Y con todos esos recuerdos, tan parciales como la memoria, yo seguía en el Azteca, sin duda el más joven entre todos esos estadios (fue inaugurado en 1966), pero, a la luz de su historia, también el más precoz. Y luego (el partido era aburridísimo y no hubo goles) me empecé a preguntar algunas cuestiones verdaderamente trascendentes:
1. ¿Cómo asumen el fútbol los mexicanos? Como si fuera un juego y no un asunto determinante para el resto de la semana.

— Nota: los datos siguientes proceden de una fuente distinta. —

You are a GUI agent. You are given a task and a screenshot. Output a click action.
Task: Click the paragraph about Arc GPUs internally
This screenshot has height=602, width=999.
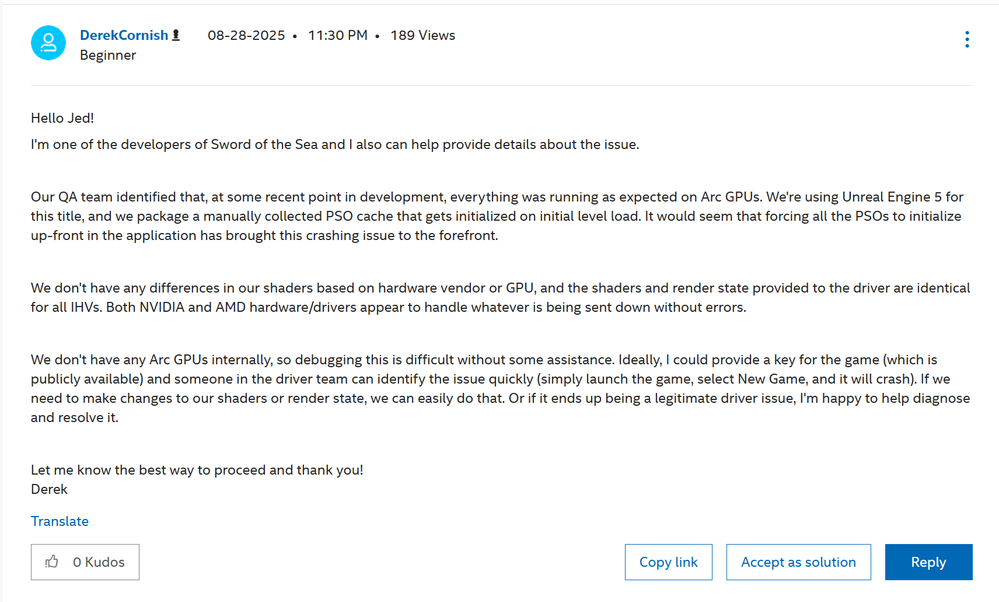point(500,389)
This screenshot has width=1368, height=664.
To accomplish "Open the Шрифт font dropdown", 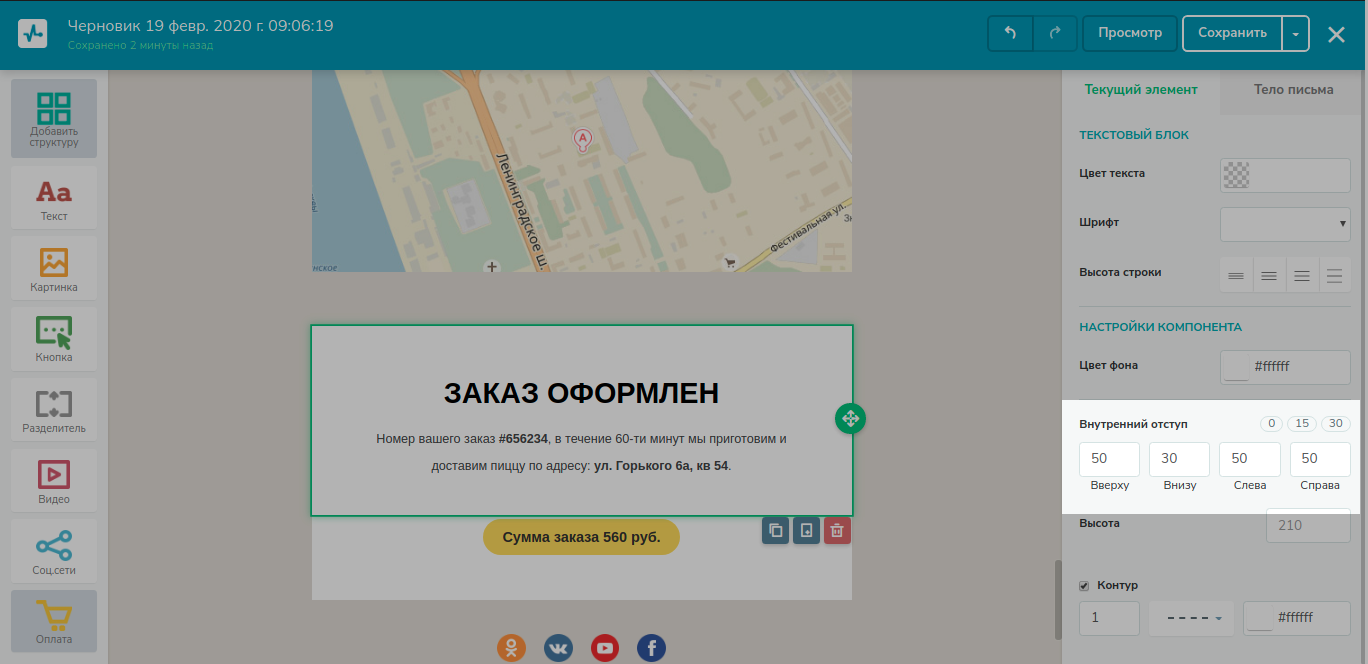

2. ¿Cómo es un clásico del fútbol mexicano? Un partido de fútbol tranquilo, sin incidentes entre las “porras”, un evento publicitario en el que se ve a gente con la camiseta de las Chivas junto a la gente del América sin agredirse.
3. ¿Se vende maní confitado y jamón-palta en los estadios mexicanos? No: increíblemente se vende cerveza, y aun así no se producen incidentes con la policía, ni la hinchada visitante debe abandonar el estadio una hora después de terminado el partido (es, verdaderamente, un escándalo). Es decir, si no hay chelas, ver fútbol en México no tiene gracia alguna.
4. ¿Qué hace entonces un maldito sudaca como yo, acostumbrado a clásicos con al menos una pequeña dosis de violencia, en un estadio mexicano? Toma cerveza, eso por supuesto, y también se aburre un poco, y también se ríe del espectáculo que puede llegar a ser el fútbol mexicano, un poco chillón, un poco de porristas gringas, en apariencia desprovisto de mugre y de miseria, pero ciertamente mucho más rápido y movido (aunque no más técnico) que el fútbol sudamericano, y después se sigue riendo de todas estas simulaciones latinoamericanas, se ríe de Maradona, se ríe de Pelé y se ríe del fútbol en general, tan poco importante, después de todo, tan poca cosa, tan alimento de nosotros, los ignorantes desesperados.
* Santa Úrsula-Coapa es la colonia donde se encuentra el Estadio Azteca. Ubicada en la Delegación Coyoacán, hacia el sur de la Ciudad de México, se trata de una de las tantas colonias populares del DF, aunque, debido al Azteca, ostenta una historia única gracias al fútbol. Se cuenta que durante el Mundial de 1986, exactamente para el célebre partido del 22 de junio entre las selecciones de Inglaterra y Argentina, los Hooligans quisieron hacer de las suyas en territorio mexicano, para lo cual no hallaron mejor cosa que internarse en la colonia, saquear y destruir cuanto les saliera al paso. Como lo pudieron comprobar de inmediato, fue una pésima idea, pues los vecinos de la Santa Úrsula reaccionaron a tiempo y estuvieron a la altura de las circunstancias, esto es, les propinaron una paliza a los ingleses como nunca antes éstos habían recibido de alguien que no fuese un policía. Sin duda el 22 de junio de 1986 fue un día negro para los ingleses.